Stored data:
▶
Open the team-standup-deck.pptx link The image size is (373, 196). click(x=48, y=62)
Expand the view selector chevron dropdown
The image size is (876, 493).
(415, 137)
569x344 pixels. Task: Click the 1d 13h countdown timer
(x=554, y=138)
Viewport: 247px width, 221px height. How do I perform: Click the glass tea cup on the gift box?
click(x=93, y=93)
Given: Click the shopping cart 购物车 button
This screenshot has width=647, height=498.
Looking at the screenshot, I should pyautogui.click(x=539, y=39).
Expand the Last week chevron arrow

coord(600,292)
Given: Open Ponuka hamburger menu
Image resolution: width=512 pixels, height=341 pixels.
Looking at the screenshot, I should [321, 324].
◀
▶
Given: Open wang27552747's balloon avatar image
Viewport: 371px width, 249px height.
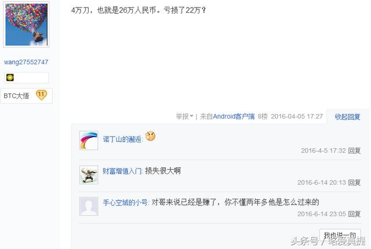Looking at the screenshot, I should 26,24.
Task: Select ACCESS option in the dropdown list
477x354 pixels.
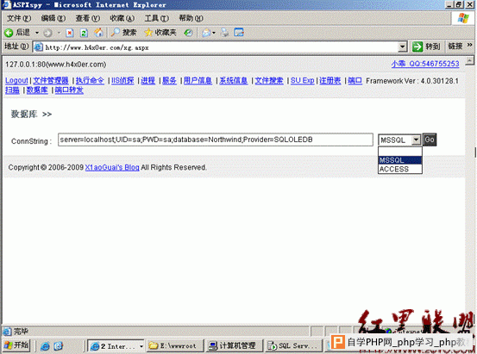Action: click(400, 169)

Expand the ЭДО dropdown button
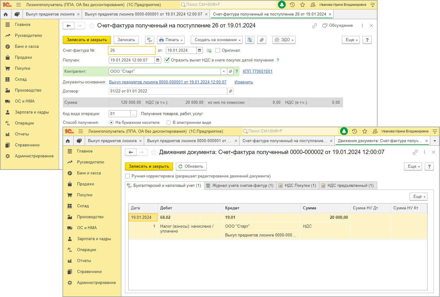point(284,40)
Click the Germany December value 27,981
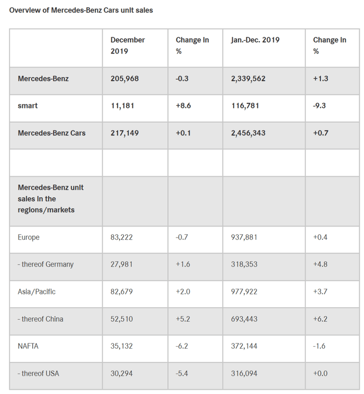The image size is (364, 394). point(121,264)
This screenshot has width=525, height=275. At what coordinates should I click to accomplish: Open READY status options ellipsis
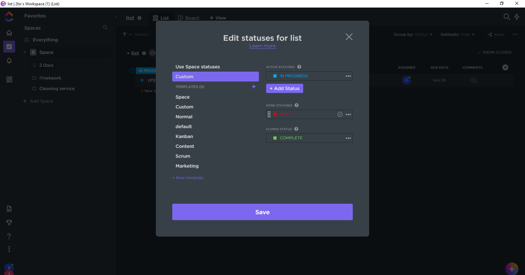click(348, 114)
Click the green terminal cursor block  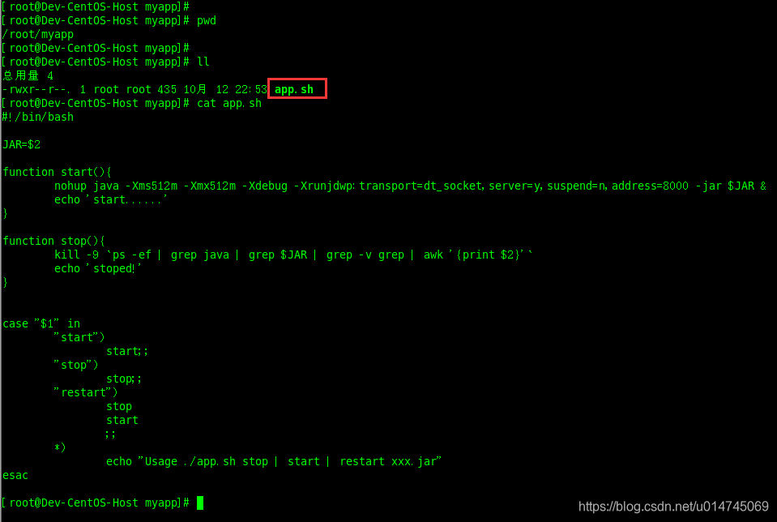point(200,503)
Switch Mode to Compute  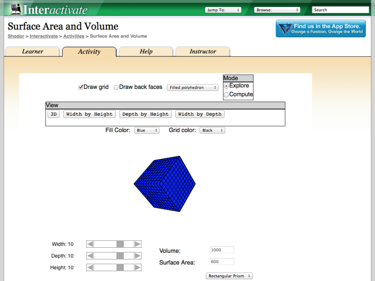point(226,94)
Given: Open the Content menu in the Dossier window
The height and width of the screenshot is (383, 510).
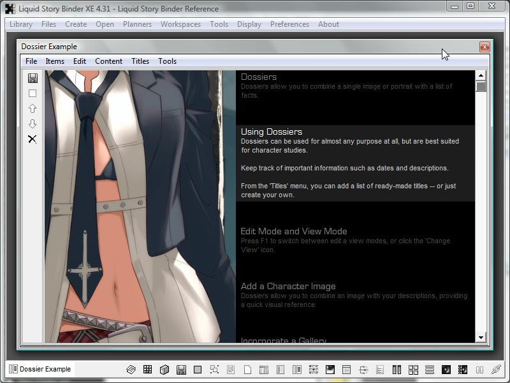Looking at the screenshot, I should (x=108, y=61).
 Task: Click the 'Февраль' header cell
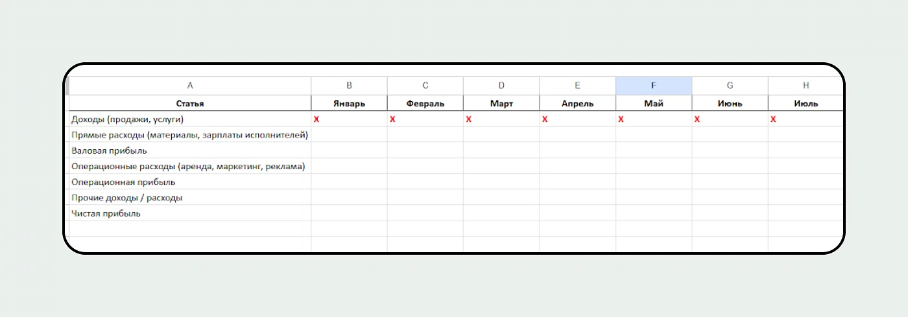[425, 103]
◀
What is expected:
Give back, word for word, only the lines above from the line holding "Open the team-standup-deck.pptx" to the line holding "Given: Open Ponuka hamburger menu", both included.

Output:
Open the team-standup-deck.pptx link The image size is (373, 196). click(x=48, y=62)
Expand the view selector chevron dropdown
The image size is (876, 493).
(415, 137)
569x344 pixels. Task: Click the 1d 13h countdown timer
(x=554, y=138)
Viewport: 247px width, 221px height. How do I perform: Click the glass tea cup on the gift box?
click(x=93, y=93)
Given: Click the shopping cart 购物车 button
This screenshot has width=647, height=498.
Looking at the screenshot, I should pyautogui.click(x=539, y=39).
Expand the Last week chevron arrow

coord(600,292)
Given: Open Ponuka hamburger menu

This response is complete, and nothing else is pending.